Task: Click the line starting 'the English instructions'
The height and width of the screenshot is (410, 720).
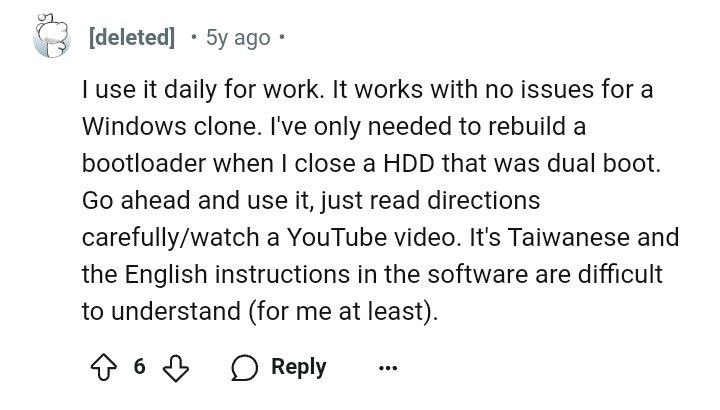Action: point(372,275)
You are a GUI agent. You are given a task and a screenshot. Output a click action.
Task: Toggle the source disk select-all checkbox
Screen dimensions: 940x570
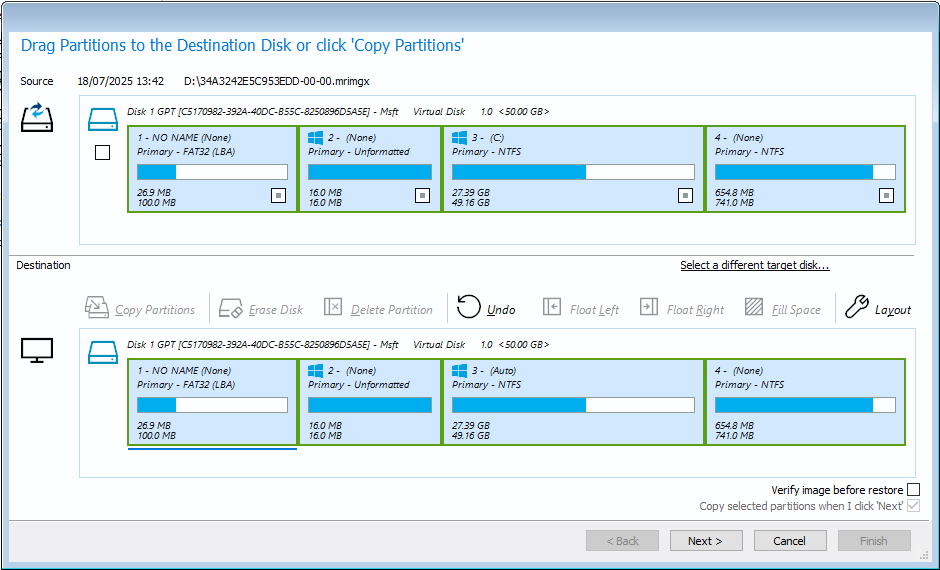click(x=103, y=153)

···

Would you return the data exactly as written, without the pictures?

Task: Click the line starting 'the English instructions'
The height and width of the screenshot is (410, 720).
Action: point(372,275)
You are a GUI agent. You are given a task and a screenshot. Output a click action.
Task: Toggle the source disk select-all checkbox
Screen dimensions: 940x570
click(x=103, y=153)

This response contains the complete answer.